PROBLEM DETAILS
Update the rows below by replacing "dimension" with "measurement" wherever it occurs, leaving everything else unchanged.

SOURCE RECORDS
· · ·

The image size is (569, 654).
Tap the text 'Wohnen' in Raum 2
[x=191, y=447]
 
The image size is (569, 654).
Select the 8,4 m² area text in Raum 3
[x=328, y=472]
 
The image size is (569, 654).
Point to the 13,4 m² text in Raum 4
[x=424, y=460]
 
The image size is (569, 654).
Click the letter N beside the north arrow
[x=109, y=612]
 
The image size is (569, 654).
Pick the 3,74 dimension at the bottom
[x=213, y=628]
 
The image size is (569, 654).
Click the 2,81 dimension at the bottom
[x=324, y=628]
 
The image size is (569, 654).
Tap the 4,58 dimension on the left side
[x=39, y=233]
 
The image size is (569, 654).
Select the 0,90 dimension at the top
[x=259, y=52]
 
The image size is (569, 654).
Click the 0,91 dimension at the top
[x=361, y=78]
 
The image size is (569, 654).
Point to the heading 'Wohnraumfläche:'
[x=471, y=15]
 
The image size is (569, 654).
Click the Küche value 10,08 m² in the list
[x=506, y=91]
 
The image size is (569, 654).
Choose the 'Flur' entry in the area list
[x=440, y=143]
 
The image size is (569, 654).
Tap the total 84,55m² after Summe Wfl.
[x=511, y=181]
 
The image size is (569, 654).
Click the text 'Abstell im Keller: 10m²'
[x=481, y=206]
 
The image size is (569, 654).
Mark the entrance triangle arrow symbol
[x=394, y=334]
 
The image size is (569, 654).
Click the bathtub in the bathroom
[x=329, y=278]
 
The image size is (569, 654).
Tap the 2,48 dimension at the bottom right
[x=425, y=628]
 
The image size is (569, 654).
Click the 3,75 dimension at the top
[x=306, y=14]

· · ·

EXERCISE RESULT
The image size is (569, 654).
Tap the text 'Wohnen' in Raum 2
[x=191, y=447]
 
The image size is (569, 654).
Select the 8,4 m² area text in Raum 3
[x=328, y=472]
 
The image size is (569, 654).
Point to the 13,4 m² text in Raum 4
[x=424, y=460]
 
The image size is (569, 654).
Click the letter N beside the north arrow
[x=109, y=612]
 
The image size is (569, 654).
Pick the 3,74 measurement at the bottom
[x=213, y=628]
 
The image size is (569, 654).
Click the 2,81 measurement at the bottom
[x=324, y=628]
 
The image size is (569, 654).
Tap the 4,58 measurement on the left side
[x=39, y=233]
 
The image size is (569, 654).
Select the 0,90 measurement at the top
[x=259, y=52]
 
The image size is (569, 654).
Click the 0,91 measurement at the top
[x=361, y=78]
 
The image size is (569, 654).
Point to the heading 'Wohnraumfläche:'
[x=471, y=15]
 
The image size is (569, 654).
Click the Küche value 10,08 m² in the list
[x=506, y=91]
 
The image size is (569, 654).
Choose the 'Flur' entry in the area list
[x=440, y=143]
 
The image size is (569, 654).
Tap the total 84,55m² after Summe Wfl.
[x=511, y=181]
 
The image size is (569, 654).
Click the text 'Abstell im Keller: 10m²'
[x=481, y=206]
 
The image size is (569, 654).
Mark the entrance triangle arrow symbol
[x=394, y=334]
 
The image size is (569, 654).
Click the bathtub in the bathroom
[x=329, y=278]
 
The image size is (569, 654).
Tap the 2,48 measurement at the bottom right
[x=425, y=628]
 
The image size is (569, 654).
Click the 3,75 measurement at the top
[x=306, y=14]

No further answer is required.